(Records excerpted from a collection)

_ _ _ _ _ _ _

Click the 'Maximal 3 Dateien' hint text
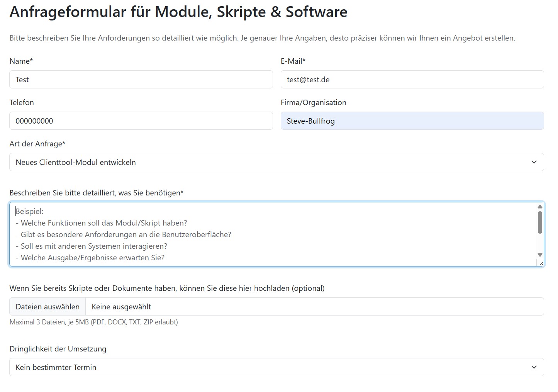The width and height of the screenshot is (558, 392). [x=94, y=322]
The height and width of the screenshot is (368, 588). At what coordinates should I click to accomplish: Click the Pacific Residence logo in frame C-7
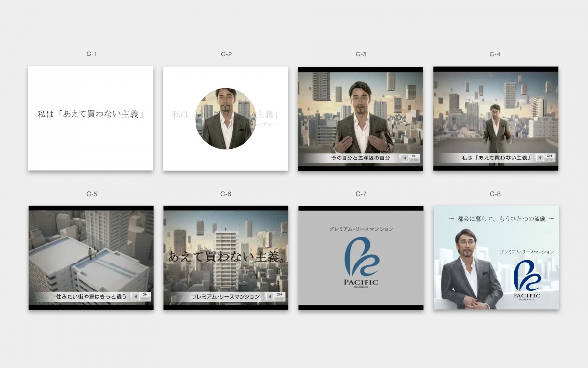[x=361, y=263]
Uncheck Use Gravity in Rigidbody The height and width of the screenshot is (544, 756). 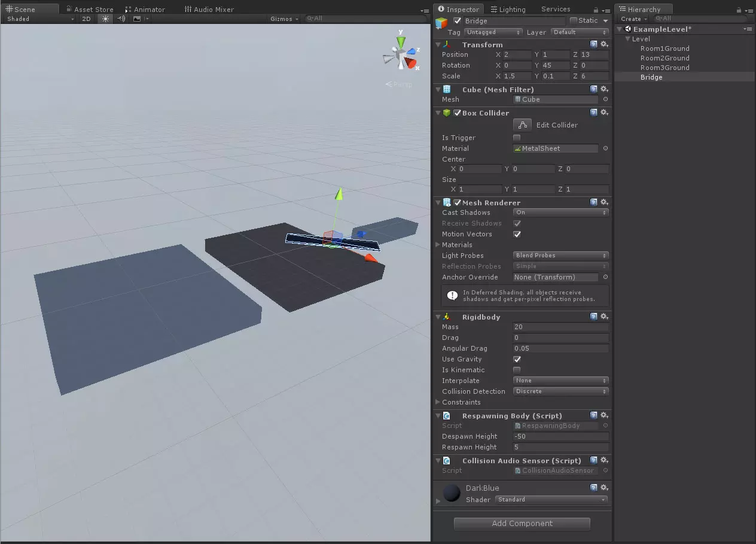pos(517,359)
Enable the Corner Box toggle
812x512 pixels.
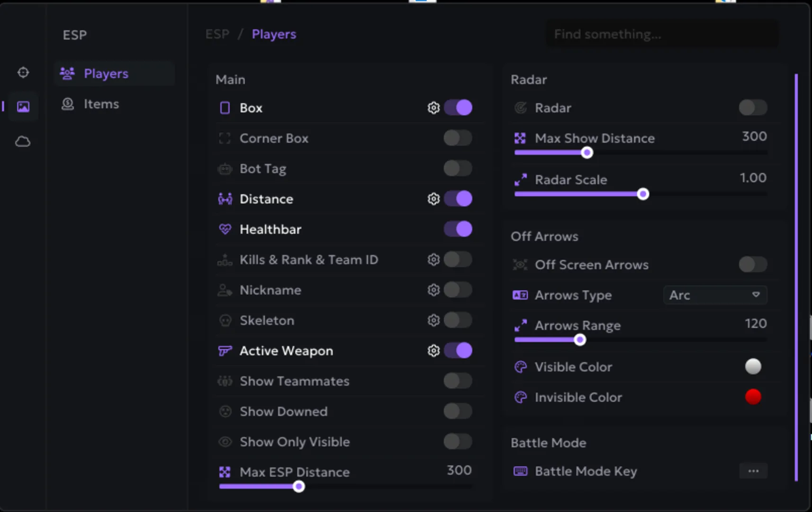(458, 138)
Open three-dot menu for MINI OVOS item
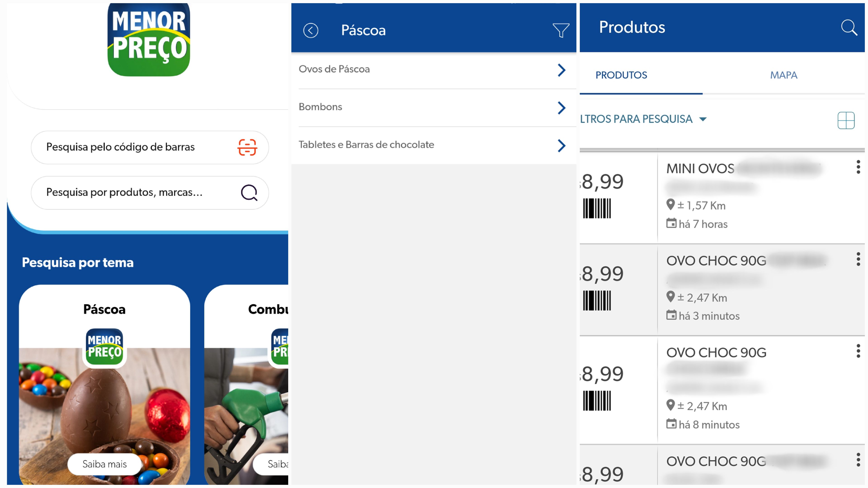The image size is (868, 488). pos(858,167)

_ _ _ _ _ _ _

## Exercise brief
Copy nothing outside the span: please output the lines from the one with "812x512 pixels." through the end of the entries above, and skip the pictures.

## Solution
812x512 pixels.
(458, 138)
Open three-dot menu for MINI OVOS item
The image size is (868, 488). pos(858,167)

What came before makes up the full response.